*Work required:* Look through the data below for the line with "Task: Click the 承認申請 button" and the line with "Task: Toggle the Data checkbox", then output those two and all lines in between, exactly as written.

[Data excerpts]
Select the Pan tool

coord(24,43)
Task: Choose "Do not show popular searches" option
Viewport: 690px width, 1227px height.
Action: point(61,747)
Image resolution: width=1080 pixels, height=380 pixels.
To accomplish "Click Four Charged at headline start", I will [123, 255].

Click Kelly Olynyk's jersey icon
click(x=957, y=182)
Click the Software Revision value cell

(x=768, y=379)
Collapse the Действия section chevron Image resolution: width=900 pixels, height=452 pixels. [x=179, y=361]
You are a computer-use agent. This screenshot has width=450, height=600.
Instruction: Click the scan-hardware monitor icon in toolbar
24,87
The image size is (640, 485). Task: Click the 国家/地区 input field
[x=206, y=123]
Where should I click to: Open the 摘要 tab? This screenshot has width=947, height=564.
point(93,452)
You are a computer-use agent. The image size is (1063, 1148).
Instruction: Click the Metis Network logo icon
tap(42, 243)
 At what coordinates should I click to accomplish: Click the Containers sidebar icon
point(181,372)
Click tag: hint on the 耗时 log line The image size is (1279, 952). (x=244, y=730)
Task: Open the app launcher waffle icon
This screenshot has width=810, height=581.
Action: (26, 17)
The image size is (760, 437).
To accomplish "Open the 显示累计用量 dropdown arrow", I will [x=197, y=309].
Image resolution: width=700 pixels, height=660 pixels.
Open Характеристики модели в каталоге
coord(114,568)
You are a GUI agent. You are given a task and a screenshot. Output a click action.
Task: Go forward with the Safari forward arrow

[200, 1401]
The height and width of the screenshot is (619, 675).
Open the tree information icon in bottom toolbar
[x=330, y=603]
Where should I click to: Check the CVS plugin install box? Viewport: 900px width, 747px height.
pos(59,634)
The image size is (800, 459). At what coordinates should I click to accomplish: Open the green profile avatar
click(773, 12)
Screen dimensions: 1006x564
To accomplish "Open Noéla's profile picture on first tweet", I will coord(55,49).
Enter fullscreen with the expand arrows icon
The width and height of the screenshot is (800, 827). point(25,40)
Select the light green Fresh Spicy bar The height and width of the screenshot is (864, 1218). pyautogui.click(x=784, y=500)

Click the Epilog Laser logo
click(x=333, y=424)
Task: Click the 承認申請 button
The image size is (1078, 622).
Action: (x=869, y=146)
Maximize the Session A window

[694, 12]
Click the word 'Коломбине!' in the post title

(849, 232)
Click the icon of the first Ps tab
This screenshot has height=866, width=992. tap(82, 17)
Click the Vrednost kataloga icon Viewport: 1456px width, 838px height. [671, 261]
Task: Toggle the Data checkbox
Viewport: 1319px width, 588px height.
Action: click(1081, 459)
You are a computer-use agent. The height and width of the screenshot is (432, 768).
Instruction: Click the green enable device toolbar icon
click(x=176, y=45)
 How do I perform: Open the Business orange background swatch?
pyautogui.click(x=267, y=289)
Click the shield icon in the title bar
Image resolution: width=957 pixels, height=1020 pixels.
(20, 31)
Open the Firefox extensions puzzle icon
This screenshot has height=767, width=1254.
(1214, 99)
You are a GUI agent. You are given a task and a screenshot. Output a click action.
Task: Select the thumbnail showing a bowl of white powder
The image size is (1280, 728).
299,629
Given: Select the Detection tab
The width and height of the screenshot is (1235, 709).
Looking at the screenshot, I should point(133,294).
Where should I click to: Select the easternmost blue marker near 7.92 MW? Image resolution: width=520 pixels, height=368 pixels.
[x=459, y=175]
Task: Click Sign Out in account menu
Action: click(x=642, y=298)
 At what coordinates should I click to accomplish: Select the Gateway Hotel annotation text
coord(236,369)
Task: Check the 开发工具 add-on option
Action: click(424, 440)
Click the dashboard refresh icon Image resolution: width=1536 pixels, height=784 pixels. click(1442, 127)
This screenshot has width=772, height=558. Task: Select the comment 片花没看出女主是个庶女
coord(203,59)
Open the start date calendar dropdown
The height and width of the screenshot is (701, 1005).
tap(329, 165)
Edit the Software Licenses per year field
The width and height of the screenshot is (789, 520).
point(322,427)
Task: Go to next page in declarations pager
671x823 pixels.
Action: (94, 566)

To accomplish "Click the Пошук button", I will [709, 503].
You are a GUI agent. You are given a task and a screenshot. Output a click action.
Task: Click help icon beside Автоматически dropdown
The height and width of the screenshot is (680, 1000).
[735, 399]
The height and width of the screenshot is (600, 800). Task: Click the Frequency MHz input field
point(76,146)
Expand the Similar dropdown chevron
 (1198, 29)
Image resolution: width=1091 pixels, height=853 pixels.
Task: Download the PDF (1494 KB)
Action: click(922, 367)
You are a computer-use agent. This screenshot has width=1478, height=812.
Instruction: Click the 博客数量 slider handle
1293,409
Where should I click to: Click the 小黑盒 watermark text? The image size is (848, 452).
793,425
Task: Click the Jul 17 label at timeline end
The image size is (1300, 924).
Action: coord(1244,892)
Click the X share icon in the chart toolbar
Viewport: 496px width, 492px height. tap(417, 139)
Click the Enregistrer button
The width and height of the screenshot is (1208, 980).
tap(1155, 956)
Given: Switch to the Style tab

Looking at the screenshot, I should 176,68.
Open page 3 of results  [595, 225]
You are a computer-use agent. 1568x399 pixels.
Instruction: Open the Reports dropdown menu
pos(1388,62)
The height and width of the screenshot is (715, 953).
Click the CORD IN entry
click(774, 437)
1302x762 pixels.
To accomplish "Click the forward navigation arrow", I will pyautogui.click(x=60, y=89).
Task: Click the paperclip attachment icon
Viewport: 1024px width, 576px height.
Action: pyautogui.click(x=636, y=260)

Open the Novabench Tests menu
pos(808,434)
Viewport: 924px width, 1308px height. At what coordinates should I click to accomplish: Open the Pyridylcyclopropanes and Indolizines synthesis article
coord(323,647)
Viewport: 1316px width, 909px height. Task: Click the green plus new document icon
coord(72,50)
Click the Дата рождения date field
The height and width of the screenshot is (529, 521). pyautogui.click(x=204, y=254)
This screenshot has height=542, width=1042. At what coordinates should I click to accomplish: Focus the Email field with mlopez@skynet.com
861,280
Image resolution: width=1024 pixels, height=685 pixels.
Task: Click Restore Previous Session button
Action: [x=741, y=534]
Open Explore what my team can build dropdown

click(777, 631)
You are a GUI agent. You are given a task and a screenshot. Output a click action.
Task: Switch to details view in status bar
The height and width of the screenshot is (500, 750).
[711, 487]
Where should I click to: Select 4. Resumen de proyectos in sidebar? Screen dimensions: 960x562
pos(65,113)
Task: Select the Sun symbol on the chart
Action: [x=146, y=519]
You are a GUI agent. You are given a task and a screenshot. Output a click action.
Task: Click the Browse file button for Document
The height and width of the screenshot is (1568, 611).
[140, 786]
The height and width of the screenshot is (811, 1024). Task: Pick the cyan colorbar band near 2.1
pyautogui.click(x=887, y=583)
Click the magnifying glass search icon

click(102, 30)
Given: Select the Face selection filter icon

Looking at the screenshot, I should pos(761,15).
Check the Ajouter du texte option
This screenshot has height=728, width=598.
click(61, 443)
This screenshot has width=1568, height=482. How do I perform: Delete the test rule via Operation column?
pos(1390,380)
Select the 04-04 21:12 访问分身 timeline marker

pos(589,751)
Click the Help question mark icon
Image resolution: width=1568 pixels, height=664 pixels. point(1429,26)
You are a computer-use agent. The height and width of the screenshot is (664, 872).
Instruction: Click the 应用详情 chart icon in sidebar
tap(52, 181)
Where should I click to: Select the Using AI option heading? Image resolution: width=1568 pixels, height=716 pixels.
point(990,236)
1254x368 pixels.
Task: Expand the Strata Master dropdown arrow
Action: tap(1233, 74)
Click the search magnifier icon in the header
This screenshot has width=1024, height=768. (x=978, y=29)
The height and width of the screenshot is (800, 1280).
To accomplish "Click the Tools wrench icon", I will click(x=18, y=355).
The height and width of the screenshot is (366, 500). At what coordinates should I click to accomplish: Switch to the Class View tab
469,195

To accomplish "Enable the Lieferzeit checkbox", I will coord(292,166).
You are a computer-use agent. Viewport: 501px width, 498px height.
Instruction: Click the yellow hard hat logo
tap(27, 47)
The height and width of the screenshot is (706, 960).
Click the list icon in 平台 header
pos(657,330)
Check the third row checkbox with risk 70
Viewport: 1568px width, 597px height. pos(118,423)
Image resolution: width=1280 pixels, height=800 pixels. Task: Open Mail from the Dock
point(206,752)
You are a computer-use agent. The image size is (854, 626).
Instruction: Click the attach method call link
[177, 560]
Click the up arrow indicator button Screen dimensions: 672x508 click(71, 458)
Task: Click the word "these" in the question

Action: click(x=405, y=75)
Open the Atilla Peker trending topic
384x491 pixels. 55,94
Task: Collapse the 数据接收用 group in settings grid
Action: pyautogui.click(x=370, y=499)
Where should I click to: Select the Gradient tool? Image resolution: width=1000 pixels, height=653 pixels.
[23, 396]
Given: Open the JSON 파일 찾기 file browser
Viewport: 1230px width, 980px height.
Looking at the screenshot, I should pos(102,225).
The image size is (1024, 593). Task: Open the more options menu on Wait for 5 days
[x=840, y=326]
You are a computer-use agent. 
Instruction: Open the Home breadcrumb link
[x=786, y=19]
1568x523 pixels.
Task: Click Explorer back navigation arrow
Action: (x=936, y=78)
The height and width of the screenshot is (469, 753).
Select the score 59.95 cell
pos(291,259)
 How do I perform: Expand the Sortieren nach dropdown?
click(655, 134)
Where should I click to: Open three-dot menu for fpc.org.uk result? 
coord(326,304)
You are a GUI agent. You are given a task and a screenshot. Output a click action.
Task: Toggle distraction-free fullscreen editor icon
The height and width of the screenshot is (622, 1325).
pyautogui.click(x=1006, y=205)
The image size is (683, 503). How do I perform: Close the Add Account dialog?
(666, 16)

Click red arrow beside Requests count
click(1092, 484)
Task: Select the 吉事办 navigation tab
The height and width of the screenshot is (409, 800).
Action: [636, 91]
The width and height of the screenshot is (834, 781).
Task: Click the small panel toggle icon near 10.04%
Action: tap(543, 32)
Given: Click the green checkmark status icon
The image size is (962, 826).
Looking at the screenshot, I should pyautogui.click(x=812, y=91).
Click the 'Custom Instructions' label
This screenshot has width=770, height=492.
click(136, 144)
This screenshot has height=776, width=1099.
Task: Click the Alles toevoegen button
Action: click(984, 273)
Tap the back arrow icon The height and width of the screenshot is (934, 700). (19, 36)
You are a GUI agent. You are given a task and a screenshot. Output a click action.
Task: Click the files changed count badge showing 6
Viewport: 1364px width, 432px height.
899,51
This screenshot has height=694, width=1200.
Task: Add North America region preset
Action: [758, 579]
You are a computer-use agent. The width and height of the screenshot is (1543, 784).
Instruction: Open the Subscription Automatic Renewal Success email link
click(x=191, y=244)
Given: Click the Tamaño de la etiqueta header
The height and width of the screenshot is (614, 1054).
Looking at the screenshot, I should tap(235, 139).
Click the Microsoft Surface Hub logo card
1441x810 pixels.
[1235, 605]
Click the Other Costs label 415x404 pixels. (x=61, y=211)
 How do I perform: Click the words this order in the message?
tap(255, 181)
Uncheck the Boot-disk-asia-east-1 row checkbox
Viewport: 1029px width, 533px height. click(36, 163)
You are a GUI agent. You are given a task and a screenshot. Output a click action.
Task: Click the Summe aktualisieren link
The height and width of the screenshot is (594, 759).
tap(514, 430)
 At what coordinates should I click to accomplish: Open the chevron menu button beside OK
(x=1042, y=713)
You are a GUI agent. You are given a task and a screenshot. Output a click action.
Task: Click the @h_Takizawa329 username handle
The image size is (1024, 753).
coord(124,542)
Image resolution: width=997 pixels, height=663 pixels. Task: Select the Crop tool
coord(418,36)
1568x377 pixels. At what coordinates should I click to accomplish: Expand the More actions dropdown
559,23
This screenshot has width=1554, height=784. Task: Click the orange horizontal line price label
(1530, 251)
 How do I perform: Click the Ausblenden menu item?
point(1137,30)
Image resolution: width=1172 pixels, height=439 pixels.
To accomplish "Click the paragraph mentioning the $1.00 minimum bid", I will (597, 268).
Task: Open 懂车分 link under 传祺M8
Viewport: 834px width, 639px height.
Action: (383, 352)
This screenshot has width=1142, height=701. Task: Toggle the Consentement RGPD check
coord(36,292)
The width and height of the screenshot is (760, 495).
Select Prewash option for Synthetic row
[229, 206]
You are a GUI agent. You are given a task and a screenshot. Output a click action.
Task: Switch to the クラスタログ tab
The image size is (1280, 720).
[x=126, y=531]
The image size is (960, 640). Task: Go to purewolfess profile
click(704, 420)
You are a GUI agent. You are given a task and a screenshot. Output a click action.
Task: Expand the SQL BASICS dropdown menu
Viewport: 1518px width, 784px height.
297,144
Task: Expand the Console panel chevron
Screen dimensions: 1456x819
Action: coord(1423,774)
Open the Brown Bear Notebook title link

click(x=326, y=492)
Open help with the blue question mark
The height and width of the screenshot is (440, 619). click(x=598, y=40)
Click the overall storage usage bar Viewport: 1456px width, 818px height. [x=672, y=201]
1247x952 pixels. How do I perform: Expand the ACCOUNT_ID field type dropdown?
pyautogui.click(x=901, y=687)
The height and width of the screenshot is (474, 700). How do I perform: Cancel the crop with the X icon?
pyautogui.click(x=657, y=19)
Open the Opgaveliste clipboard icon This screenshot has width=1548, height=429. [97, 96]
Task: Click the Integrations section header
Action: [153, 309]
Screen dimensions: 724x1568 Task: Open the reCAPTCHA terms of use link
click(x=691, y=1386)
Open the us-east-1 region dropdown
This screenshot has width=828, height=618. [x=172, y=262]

*Written reply:*
Task: Click the 承認申請 button
The image size is (1078, 622).
Action: (x=869, y=146)
Maximize the Session A window

[694, 12]
Click the word 'Коломбине!' in the post title

(849, 232)
Click the icon of the first Ps tab
This screenshot has height=866, width=992. tap(82, 17)
Click the Vrednost kataloga icon Viewport: 1456px width, 838px height. [671, 261]
Task: Toggle the Data checkbox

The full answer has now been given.